The 2005 inductee to the Edison High School Hall of Fame was drafted by the Minnesota Twins in the 35th round of the 1975 draft; he played in the organization for the next two years.
He split his time between the Elizabethton, Tenn., and Wisconsin Rapids Twins, pitching to a 3.68 ERA, recording five wins and five losses over 32 games in total.

Bottom right, a Charley Walters rookie card from 1969. (Topps)
Charley Walters
The only member of Edison High School to have reached the majors, Charley “Shooter” Walters, sports columnist with the Pioneer Press, played for the Minnesota Twins in 1969.
“Assistant principal Hal Younghans called me up one night,” Walters said. “The Twins had a two-day tryout camp in 1965 in Metropolitan Stadium. Hal called me at 9 p.m. that night and he told me to go to the camp.”
He impressed the scouts and was offered $400 a month to play minor league baseball by Joe Haynes, the executive vice president of the Twins.
He finally cracked the major leagues in 1969. That spring, Walters received his nickname “Shooter,” which he uses at the Pioneer Press.
“In the fourth or fifth inning of a spring training game, I blew Al Kaline away,” Walters said. “Then I struck out Willie Stargell in a later game. Bob Allison came up to me and called me “Big Shooter,” which the St. Paul paper took and ran with.”
Walters pitched six games for the Twins in 1969. He totaled six and two-thirds innings, giving up six hits, four earned runs and struck out two.

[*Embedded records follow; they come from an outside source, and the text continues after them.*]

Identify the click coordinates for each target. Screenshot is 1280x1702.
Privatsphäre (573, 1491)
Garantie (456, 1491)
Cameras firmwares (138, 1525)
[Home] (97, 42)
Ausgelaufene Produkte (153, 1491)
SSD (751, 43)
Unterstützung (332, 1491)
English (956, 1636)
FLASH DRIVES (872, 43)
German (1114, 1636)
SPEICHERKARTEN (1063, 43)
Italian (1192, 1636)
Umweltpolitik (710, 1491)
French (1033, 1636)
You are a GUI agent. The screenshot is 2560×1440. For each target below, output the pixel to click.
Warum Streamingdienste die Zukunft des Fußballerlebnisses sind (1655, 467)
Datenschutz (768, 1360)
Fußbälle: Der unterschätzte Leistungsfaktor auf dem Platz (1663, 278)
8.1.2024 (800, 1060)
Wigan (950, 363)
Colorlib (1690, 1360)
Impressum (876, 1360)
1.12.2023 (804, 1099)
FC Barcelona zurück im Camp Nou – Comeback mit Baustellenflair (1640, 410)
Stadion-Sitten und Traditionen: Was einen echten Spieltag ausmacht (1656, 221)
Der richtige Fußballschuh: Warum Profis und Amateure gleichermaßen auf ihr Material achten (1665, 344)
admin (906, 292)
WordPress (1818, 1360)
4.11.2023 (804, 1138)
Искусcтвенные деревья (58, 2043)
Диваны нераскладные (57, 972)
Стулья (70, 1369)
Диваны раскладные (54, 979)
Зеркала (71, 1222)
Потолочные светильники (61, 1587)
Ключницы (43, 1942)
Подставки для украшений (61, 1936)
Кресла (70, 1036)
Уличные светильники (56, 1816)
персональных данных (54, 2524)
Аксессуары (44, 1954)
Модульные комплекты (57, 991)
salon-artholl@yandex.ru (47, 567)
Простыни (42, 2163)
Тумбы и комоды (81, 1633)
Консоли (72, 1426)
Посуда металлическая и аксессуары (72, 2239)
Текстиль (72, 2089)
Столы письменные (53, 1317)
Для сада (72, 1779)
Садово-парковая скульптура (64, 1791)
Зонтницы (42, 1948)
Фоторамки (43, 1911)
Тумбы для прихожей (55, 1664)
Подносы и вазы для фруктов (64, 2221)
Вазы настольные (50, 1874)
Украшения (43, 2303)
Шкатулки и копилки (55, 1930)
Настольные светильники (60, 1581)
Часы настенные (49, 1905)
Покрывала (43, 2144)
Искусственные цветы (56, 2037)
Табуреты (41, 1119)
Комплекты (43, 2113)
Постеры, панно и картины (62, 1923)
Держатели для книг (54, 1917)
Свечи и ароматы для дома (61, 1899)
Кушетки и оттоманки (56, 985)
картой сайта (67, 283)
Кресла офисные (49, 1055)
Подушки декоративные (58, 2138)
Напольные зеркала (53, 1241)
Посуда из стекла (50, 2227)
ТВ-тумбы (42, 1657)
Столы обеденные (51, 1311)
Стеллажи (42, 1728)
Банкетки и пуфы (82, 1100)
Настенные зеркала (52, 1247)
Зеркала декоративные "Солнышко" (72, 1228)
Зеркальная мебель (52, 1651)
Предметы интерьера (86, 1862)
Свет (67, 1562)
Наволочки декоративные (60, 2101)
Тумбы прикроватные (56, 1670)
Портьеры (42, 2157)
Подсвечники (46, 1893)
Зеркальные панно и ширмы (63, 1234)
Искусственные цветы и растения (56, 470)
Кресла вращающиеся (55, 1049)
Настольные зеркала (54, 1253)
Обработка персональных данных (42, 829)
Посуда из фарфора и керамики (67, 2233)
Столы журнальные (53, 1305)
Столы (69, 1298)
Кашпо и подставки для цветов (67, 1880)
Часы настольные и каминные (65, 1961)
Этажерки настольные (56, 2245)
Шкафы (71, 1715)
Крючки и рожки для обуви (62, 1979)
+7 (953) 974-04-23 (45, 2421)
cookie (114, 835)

Overall, between his time with the Twins and minor league baseball, he pitched 691.2 innings to a 3.60 ERA. He pitched 23 complete games, winning 43 of the 169 he played in, while losing 34.
“The biggest strikeout was Al Kaline,” Walters said. Kaline is in the National Baseball Hall of Fame and Museum in Cooperstown, N.Y., known as “Mr. Tiger.” When Walters struck him out, Kaline was in year 17 of his 22 years with the Detroit Tigers. “I was 22 when I did that.”

Top right, Ron Wojciak swinging at a pitch in the 1964 College World Series. (National Collegiate Athletic Association)
Ron Wojciak
Not mentioned on baseball-reference.com is Ron Wojciak, only because he didn’t play any professional games, though he was signed by the Minnesota Twins.
Wojciak was part of the class of 1961. He is enshrined in the Edison Hall of Fame and played college baseball with the University of Minnesota Gophers.
In 1964, the Gophers won the College World Series. Wojciak was named to the All-Tournament team as the catcher.
Wojciak was signed by the Twins in 1965 and played for the Orlando Twins in Florida, hitting for a .250 batting average over 59 games.
That would be Wojciak’s only year with the Twins — he died in 1966 due to lung cancer. The Columbia Heights Athletic Boosters give the annual Ron Wojciak award to an athlete from Columbia Heights who is attending the University of Minnesota in his honor.